- **Extracted information**:

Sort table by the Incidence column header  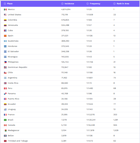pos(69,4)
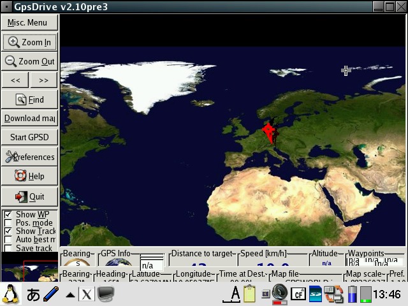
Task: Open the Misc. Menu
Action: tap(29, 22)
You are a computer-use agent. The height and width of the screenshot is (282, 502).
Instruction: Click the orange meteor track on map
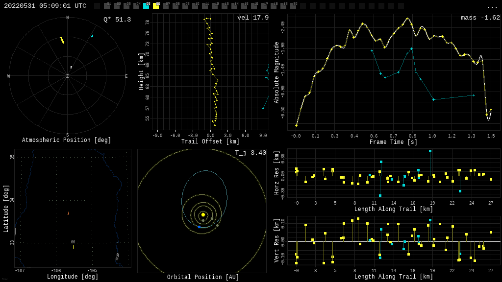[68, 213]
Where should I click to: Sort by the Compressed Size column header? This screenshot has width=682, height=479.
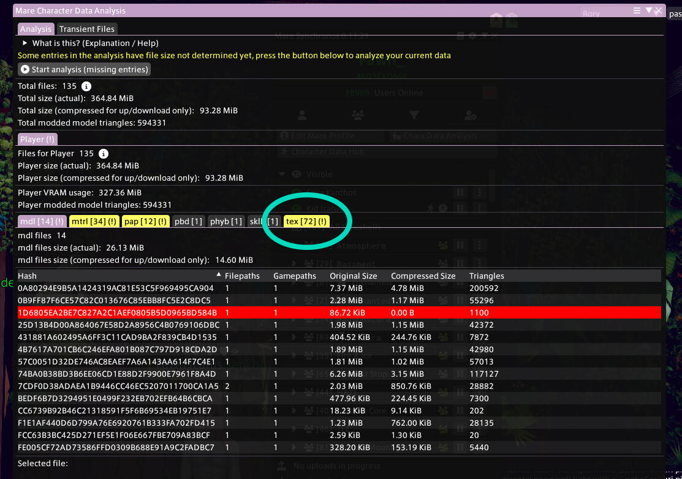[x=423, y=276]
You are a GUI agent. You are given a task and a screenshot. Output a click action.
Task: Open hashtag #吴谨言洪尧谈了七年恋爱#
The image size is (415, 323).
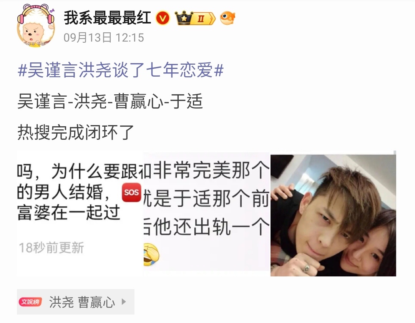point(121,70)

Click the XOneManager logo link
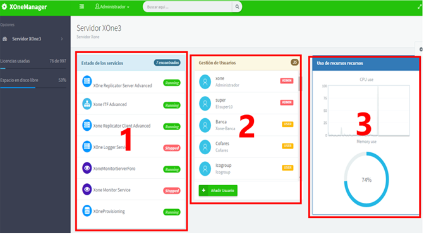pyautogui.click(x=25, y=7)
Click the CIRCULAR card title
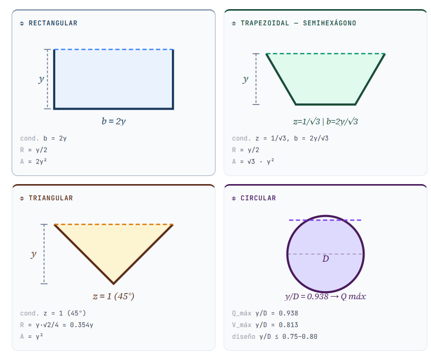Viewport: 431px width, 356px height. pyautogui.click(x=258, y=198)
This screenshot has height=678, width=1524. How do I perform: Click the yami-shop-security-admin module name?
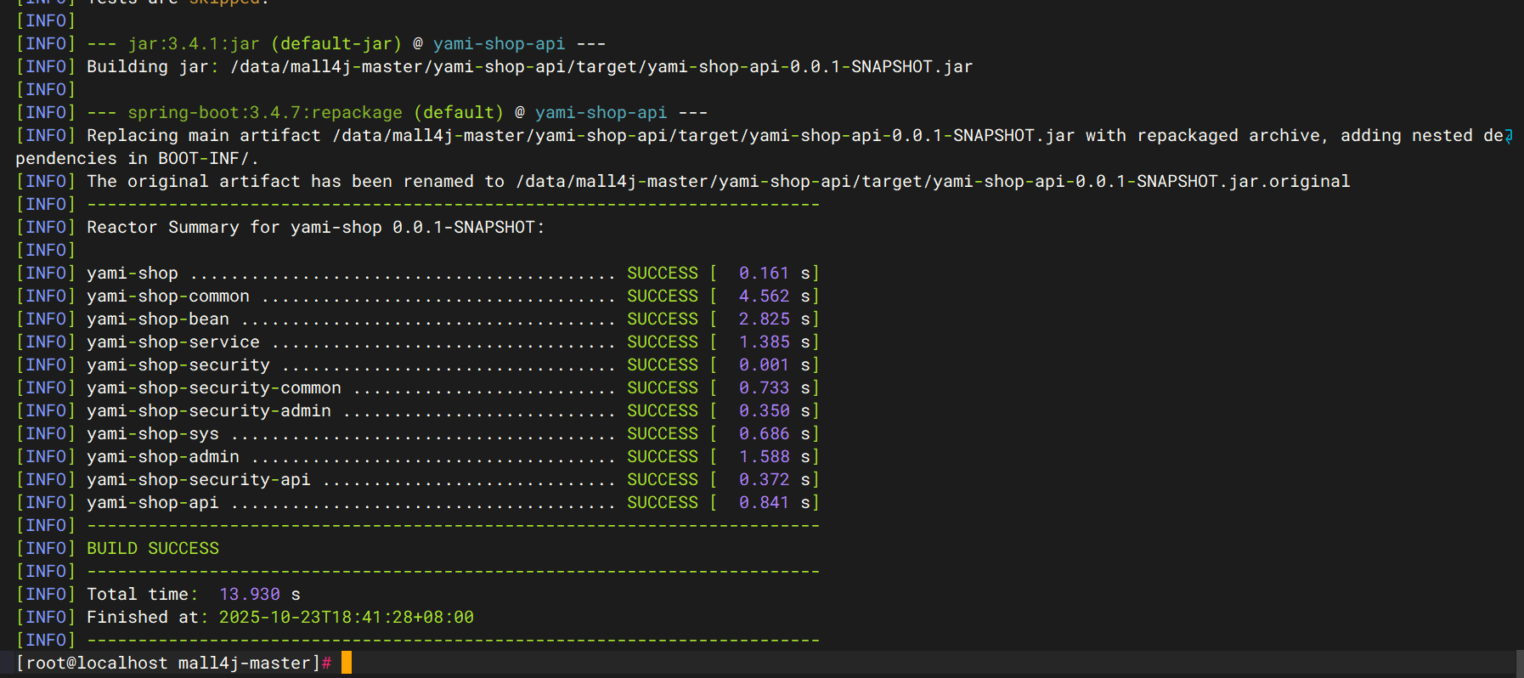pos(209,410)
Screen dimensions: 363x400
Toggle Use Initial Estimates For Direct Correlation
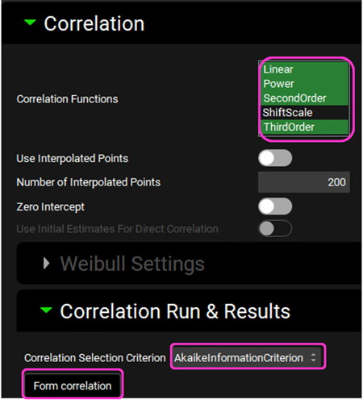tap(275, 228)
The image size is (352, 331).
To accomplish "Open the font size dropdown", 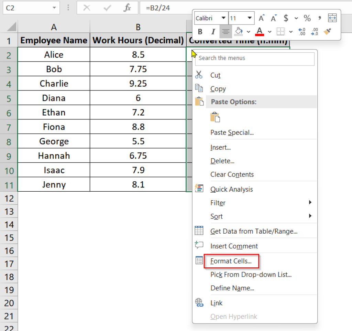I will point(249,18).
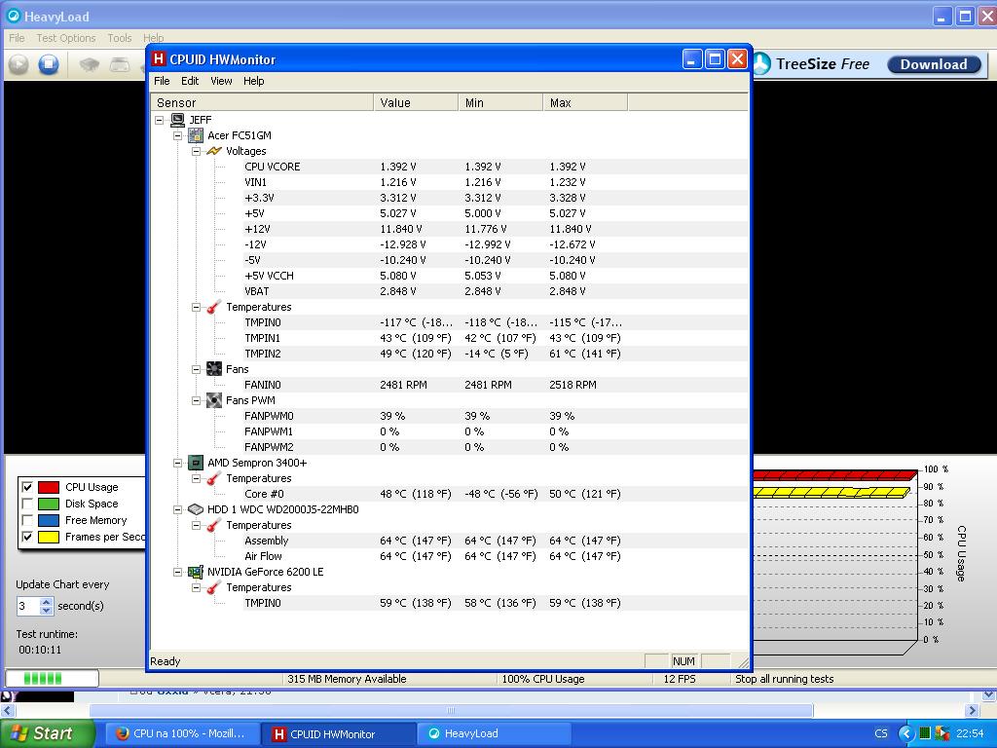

- **What this task involves**:
Scan the material for lines with the word "agent", and copy each line you find.

- **Reply**:
You are a computer-use agent. The height and width of the screenshot is (282, 502).
You are a GUI agent. You are given a task and a screenshot. Output a click action.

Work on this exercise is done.